WHAT IS NEEDED: Pick out each line of the items below that contains the string "screenshot". The match is case-sensitive.

##### DATASET RECORDS

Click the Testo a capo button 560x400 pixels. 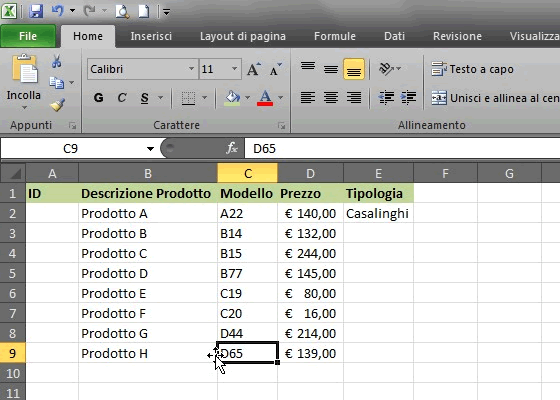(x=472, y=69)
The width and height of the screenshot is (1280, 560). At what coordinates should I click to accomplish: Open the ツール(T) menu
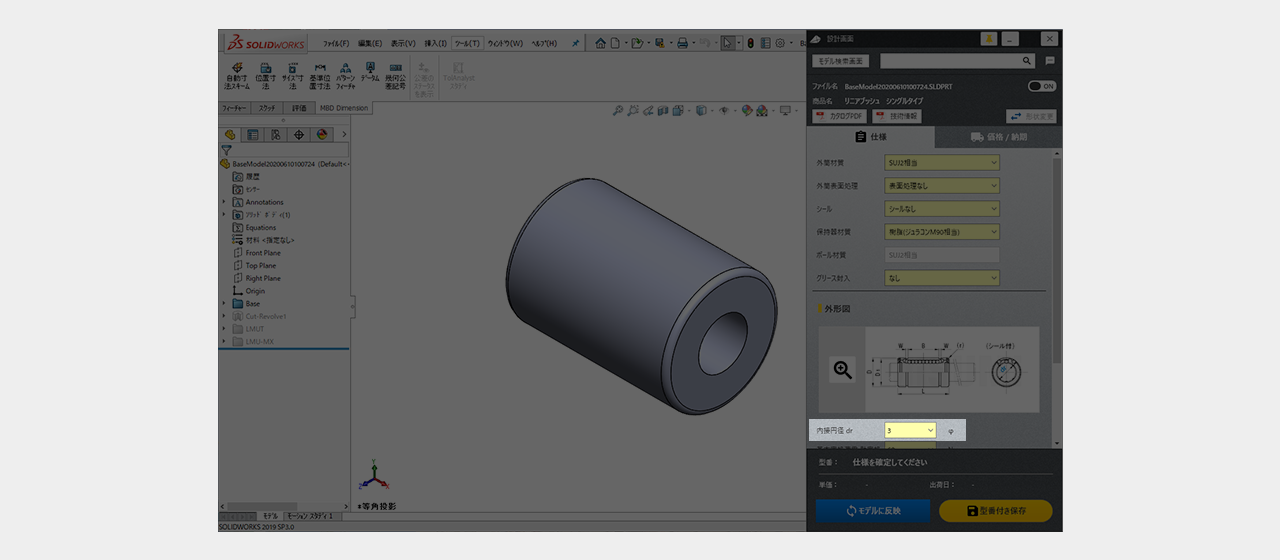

##########
##### DATASET RECORDS

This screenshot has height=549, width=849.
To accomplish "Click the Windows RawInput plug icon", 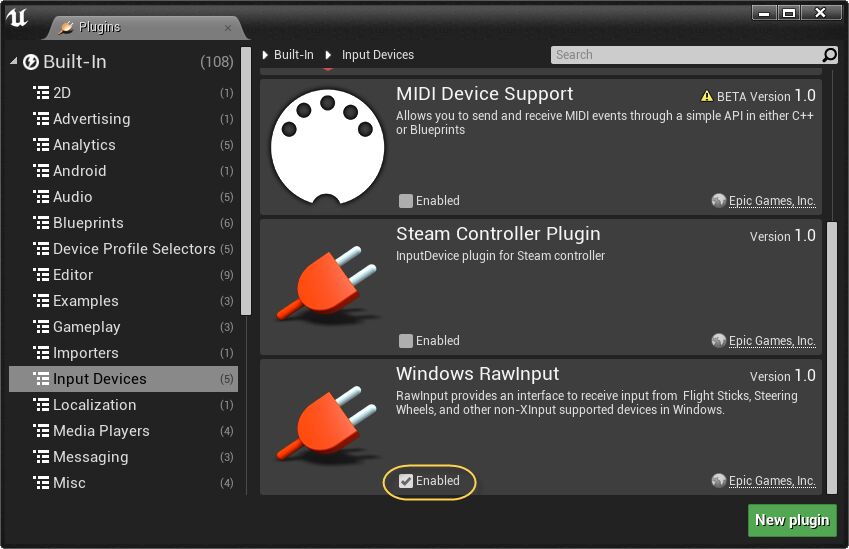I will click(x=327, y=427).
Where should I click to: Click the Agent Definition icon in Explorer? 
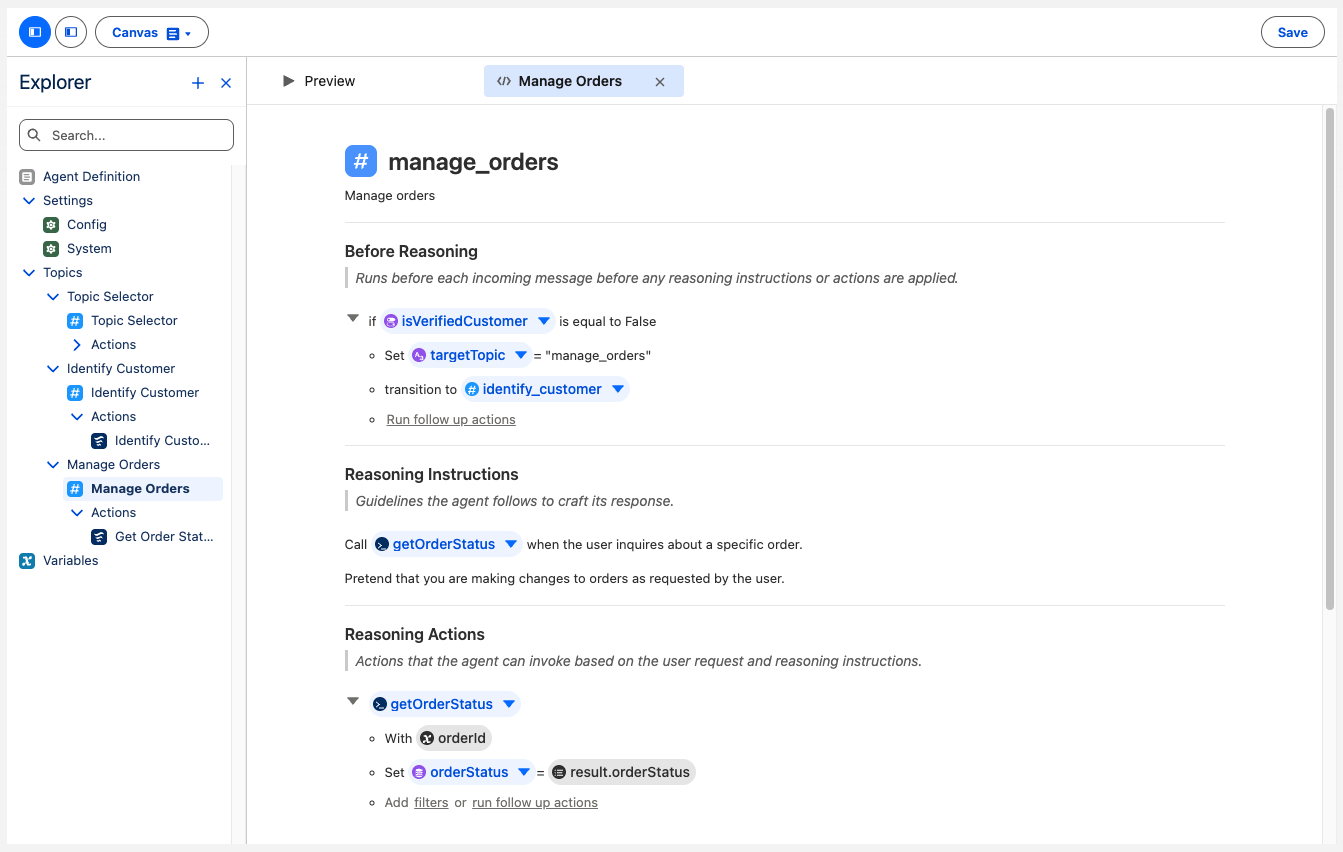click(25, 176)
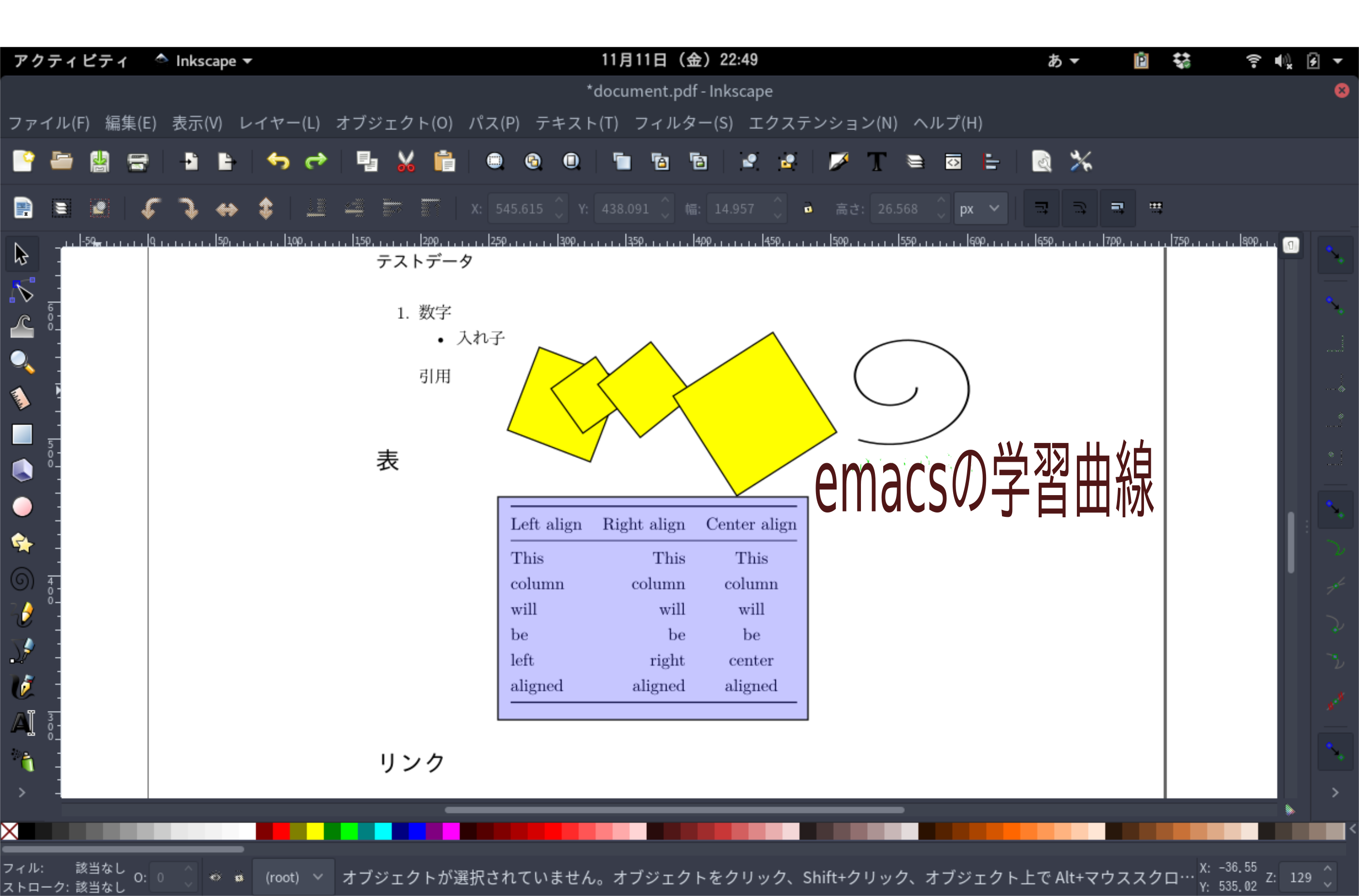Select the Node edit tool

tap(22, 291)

##########

OUTPUT OF THE EXERCISE:
The width and height of the screenshot is (1280, 560). At what coordinates should I click to accomplish: Open the ツール(T) menu
This screenshot has height=549, width=849.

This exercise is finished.